The novel PLGA based polymer blend was made from blending PLGA with varying compositions of the triblock co-polymer PLGA-PEG-PLGA. These blends were subsequently used in the fabrication of lysozyme and dexamethasone loaded microspheres.

Blending of the triblock copolymer with PLGA resulted in a reduction of the glass transition temperature (36.1ºC against 59.7ºC) and an increased mechanical strength (25.25 ± 1.26MPa against 0.26 ± 0.05MPa) for PLGA and 30% triblock w/w microspheres respectively. An incremental increase in the triblock composition within the Triblock/PLGA blends resulted in a corresponding reduction in glass transition temperature of the microspheres.

Varying the triblock composition within the microspheres showed no significant effect on entrapment efficiency (EE) of lysozyme (protein) and dexamethasone (drug) within fabricated microspheres (EE ~ 60% for and 75% for loading weight 5% w/w for lysozyme and dexamethasone microspheres respectively). Controlled release experiments showed incorporation of the triblock increased the burst release of the protein and drug molecules from the microspheres and improved their release kinetics, with zero-order release profile (post burst phase) observed at a triblock composition of 30% w/w. A positive correlation between the amount of triblock within the triblock / PLGA blend and the rate of protein and drug release was also observed.

The induction of osteogenesis and chondrogenesis within stem cells seeded on dexamethasone and ascorbate phosphate, and TGF-β3 loaded scaffolds was successfully demonstrated. Zonal release of TGF-β3 and BMP4 proteins from a bilayered scaffold was also demonstrated. However experiments conducted to demonstrate the tissue zonation within a bone cartilage bilayered construct developed from embryonic stem cell seeded TGF-β3 and BMP4 loaded bilayered scaffolds yielded inconclusive data.

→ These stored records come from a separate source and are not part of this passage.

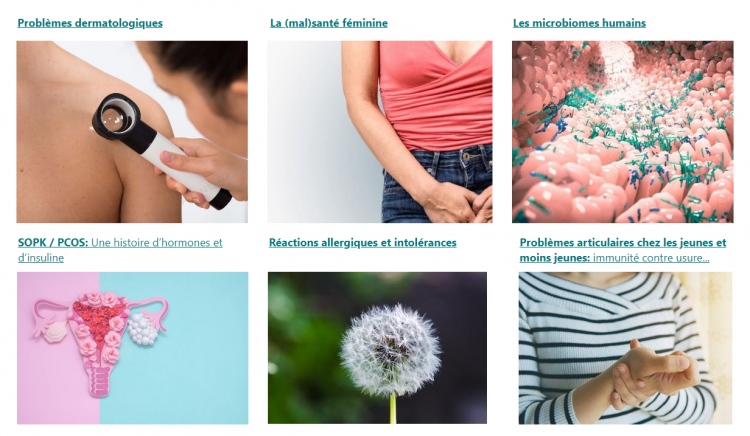
Task: Open SOPK / PCOS hormones article link
Action: pyautogui.click(x=120, y=250)
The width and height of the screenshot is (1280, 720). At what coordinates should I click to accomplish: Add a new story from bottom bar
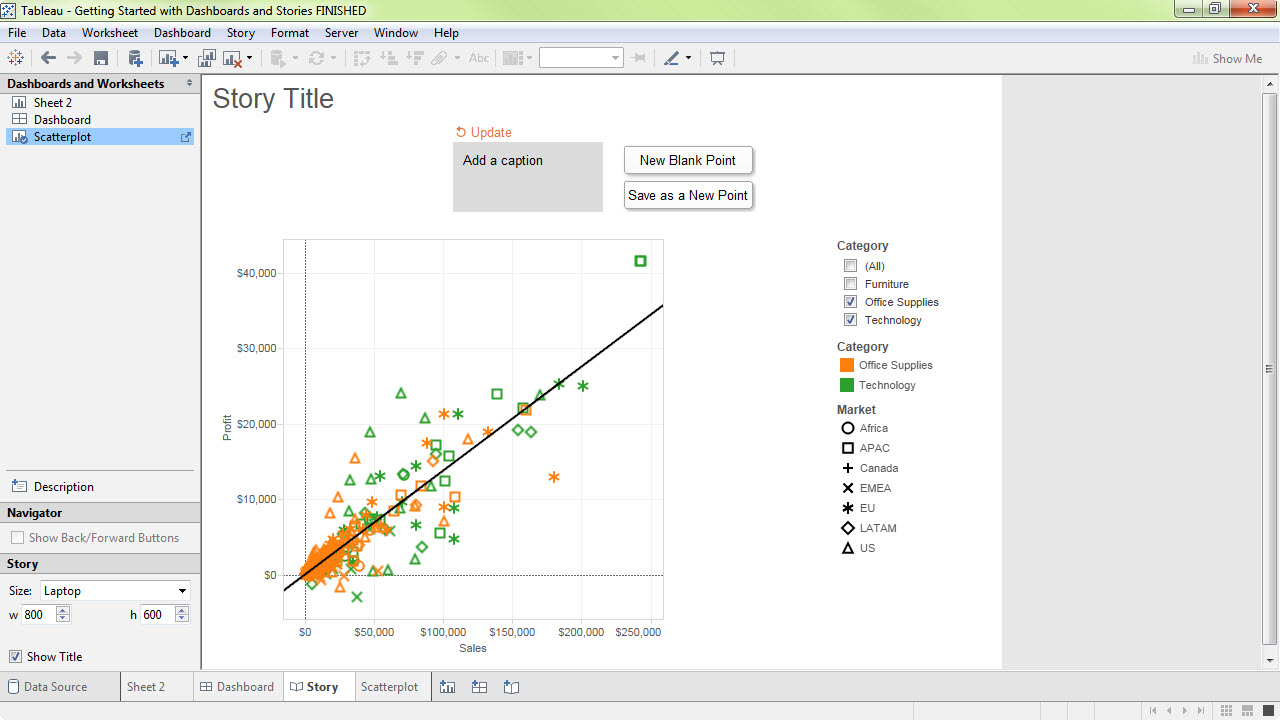pos(512,687)
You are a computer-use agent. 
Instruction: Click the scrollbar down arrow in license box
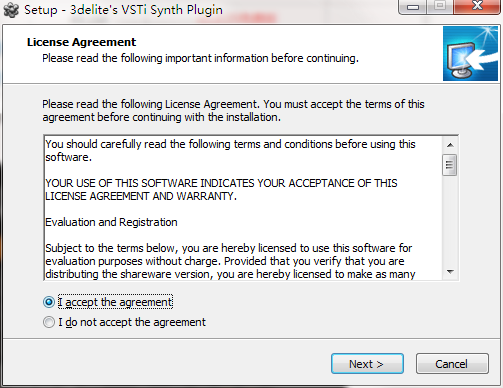pyautogui.click(x=450, y=272)
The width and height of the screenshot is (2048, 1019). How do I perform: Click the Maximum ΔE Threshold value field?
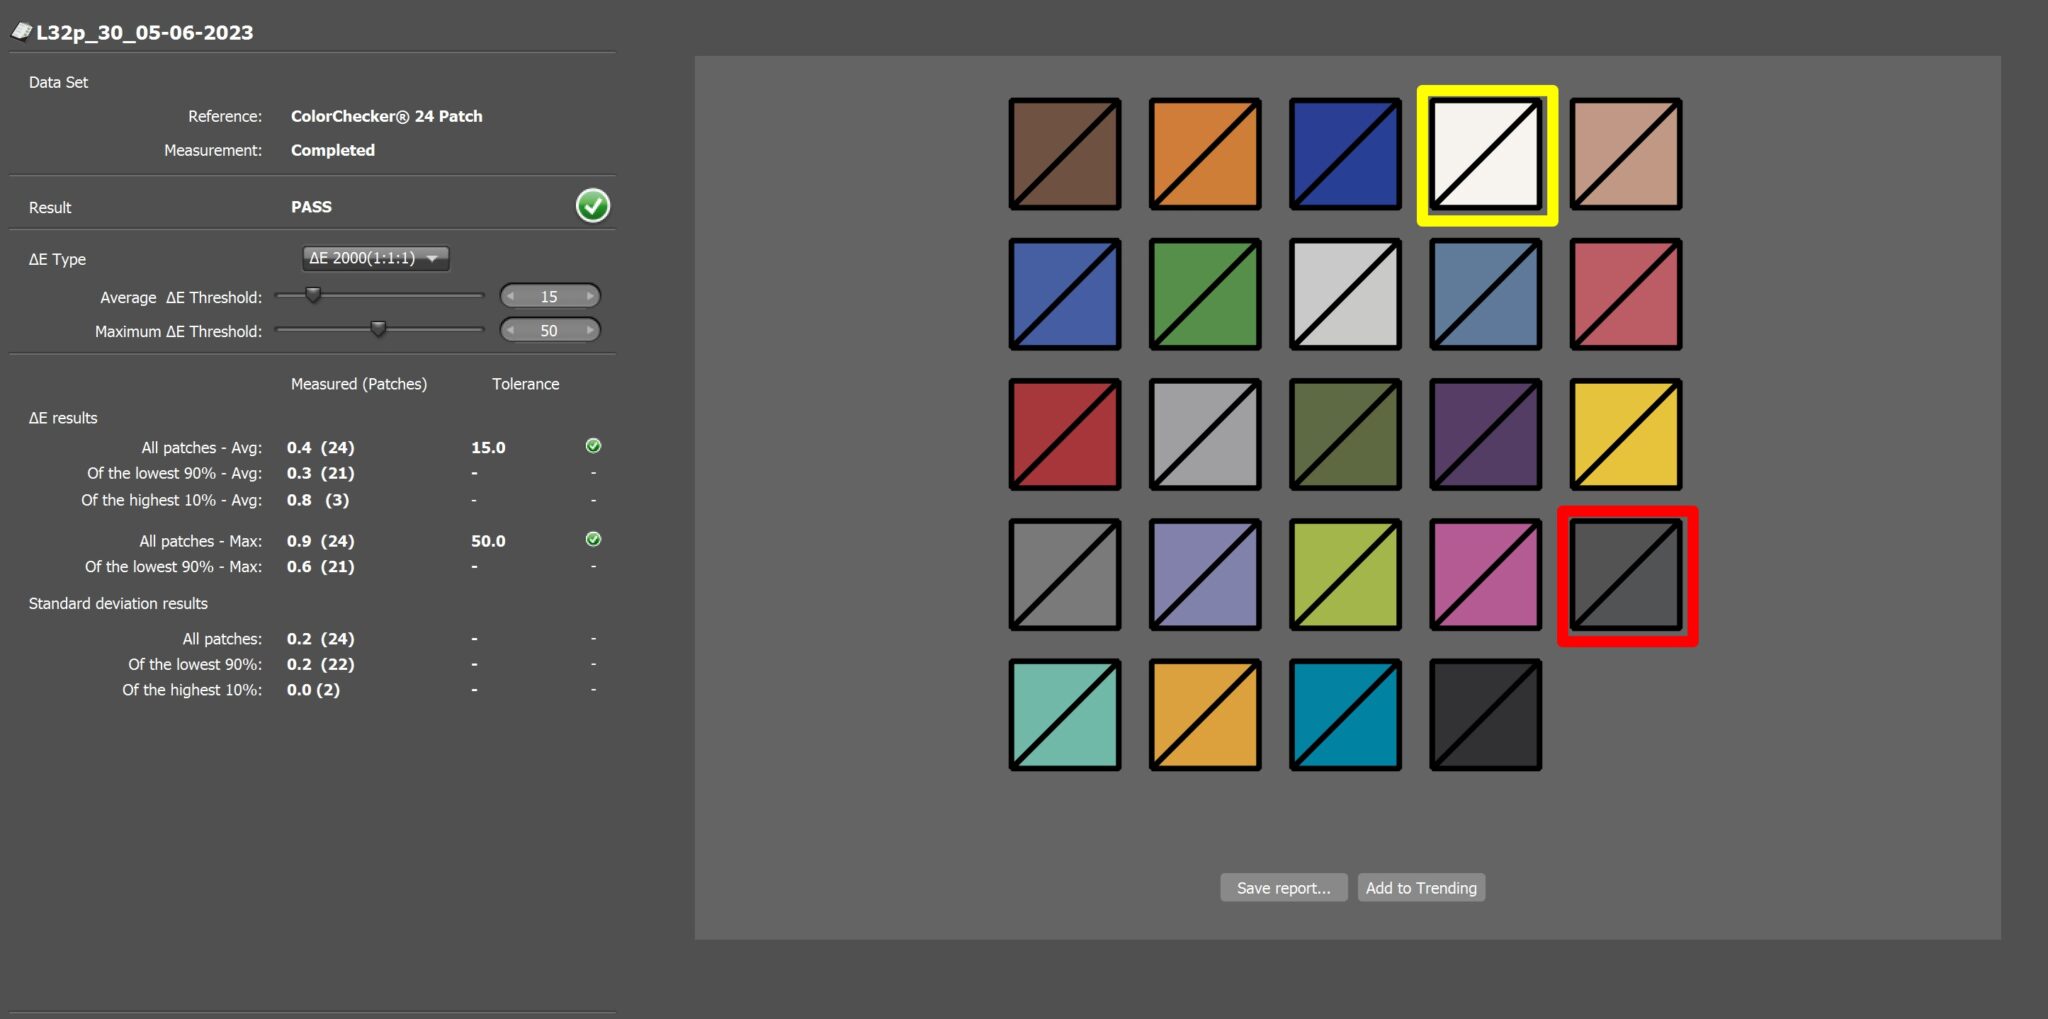549,331
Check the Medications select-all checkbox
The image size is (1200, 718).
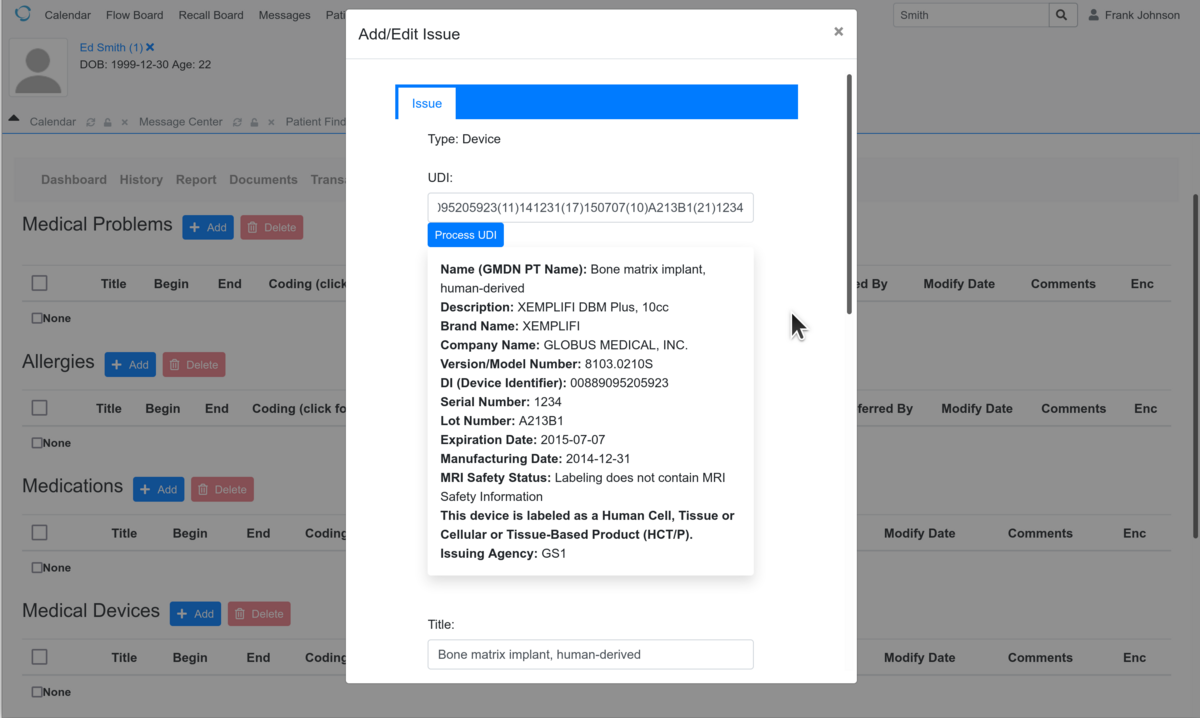[x=39, y=533]
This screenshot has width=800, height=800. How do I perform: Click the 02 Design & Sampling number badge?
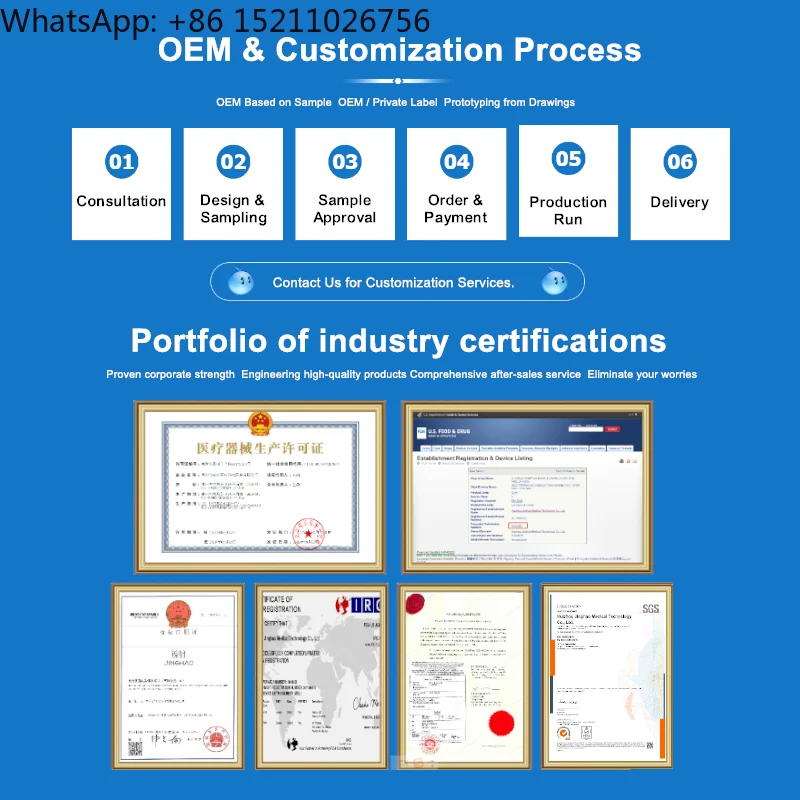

These results suggests that protein and drug loaded injectable microspheres for tissue engineering applications can be formed from triblock/PLGA blends, and that by varying the triblock composition, the temperature at which the microspheres form scaffolds, the release kinetics and the mechanical strength of the resulting scaffolds can be controlled.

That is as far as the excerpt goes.